→ Exercise:
Word for word, copy the line that contains "Task: Click Hardware in the path bar" and each line after it in the data below. Pictures stay out of the copy.

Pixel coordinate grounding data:
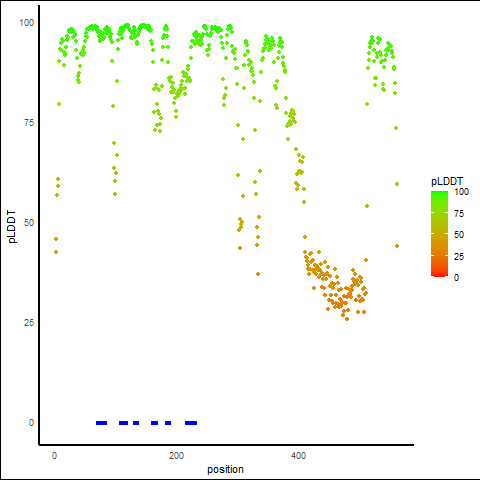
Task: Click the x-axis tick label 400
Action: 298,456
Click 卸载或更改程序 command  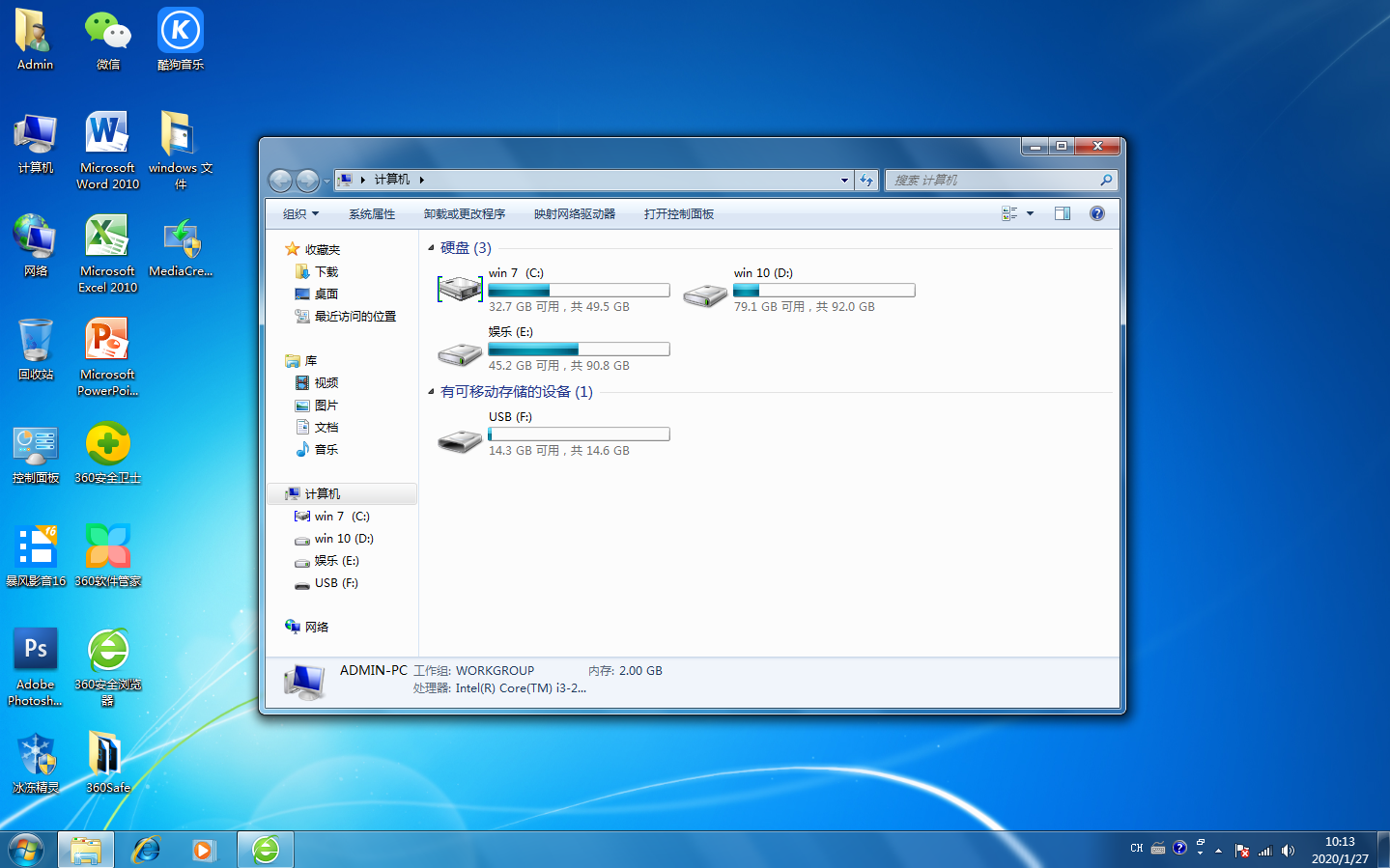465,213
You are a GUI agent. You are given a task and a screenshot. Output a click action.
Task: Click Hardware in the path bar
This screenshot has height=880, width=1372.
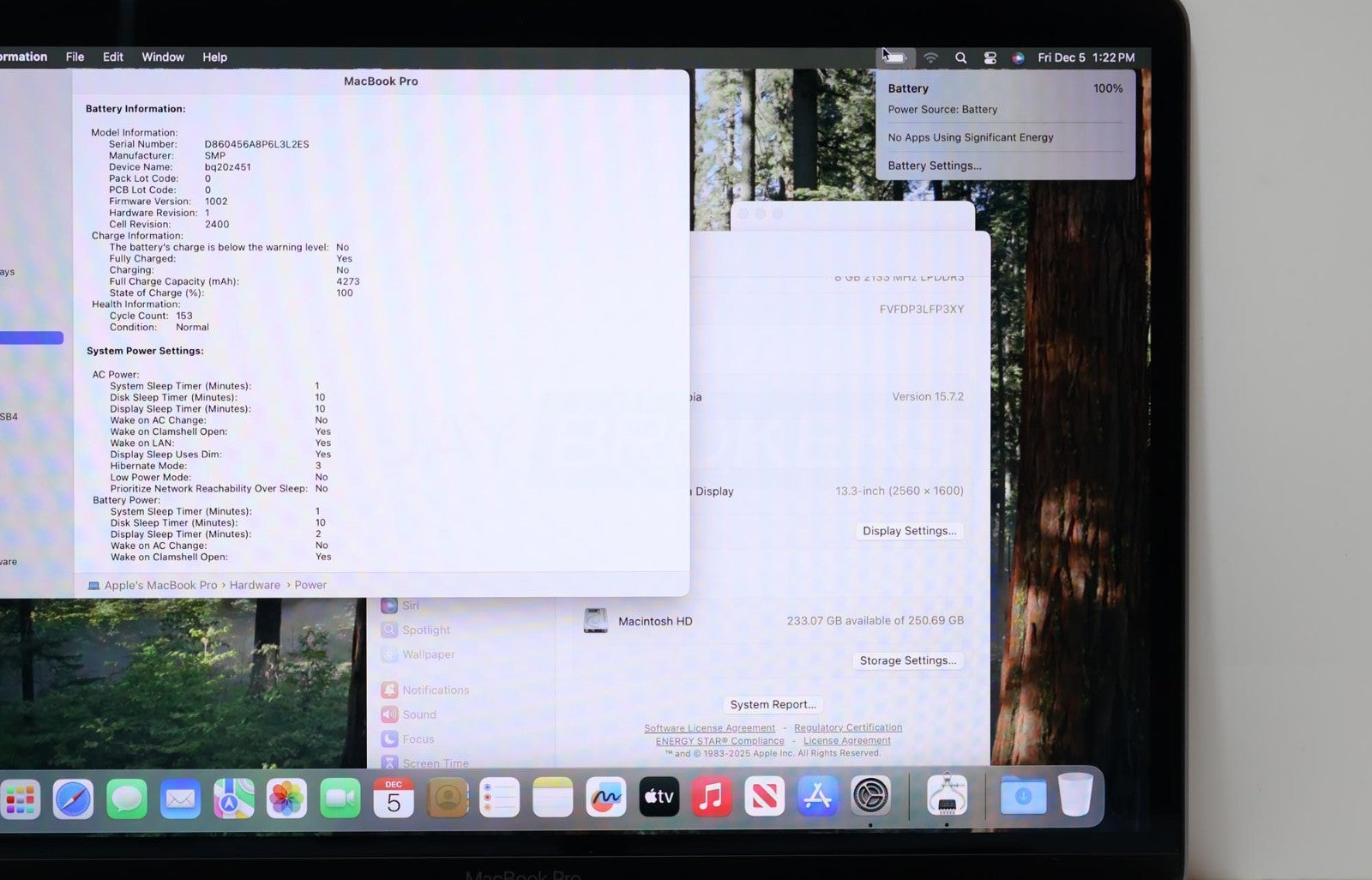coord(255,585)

→ Result of this exercise:
Task: Click Hardware in the path bar
This screenshot has height=880, width=1372.
coord(255,585)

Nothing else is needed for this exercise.